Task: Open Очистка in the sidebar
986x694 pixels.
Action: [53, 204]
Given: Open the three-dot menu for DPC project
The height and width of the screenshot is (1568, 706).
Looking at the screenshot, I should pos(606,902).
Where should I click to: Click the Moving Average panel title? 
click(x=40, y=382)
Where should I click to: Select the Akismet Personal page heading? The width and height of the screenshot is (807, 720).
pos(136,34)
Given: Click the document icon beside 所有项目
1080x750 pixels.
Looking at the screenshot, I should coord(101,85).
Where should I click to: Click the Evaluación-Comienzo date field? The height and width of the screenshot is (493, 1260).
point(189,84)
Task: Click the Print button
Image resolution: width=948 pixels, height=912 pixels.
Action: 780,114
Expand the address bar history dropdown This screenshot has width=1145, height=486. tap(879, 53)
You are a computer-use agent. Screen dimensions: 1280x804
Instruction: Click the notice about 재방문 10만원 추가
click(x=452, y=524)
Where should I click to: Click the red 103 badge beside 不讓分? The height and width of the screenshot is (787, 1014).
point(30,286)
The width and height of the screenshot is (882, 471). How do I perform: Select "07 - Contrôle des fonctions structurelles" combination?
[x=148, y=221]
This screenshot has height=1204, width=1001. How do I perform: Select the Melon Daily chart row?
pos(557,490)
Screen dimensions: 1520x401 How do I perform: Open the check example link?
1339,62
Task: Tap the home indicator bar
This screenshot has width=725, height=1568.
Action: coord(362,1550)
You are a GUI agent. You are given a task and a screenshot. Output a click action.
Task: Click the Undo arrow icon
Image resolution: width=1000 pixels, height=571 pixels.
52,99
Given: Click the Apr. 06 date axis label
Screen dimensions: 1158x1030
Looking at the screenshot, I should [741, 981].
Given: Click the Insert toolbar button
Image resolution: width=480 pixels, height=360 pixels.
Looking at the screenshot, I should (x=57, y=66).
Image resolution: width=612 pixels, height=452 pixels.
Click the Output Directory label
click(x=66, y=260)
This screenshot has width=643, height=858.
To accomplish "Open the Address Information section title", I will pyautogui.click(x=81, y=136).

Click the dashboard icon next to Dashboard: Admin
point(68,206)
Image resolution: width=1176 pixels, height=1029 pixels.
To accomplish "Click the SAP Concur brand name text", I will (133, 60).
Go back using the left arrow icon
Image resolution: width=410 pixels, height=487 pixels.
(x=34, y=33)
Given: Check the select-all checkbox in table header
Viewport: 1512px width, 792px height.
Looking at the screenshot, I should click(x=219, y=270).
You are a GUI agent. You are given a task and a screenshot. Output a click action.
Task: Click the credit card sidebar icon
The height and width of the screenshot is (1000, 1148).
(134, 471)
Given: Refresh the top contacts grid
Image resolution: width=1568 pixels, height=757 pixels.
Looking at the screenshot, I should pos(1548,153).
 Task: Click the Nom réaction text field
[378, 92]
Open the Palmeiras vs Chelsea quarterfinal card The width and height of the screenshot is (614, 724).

◇ ◇ ◇ ◇ ◇ ◇ ◇

=== Task directions ===
What is the number of lines above that contain "button"? Reply with that number only.

=== Written response ===
2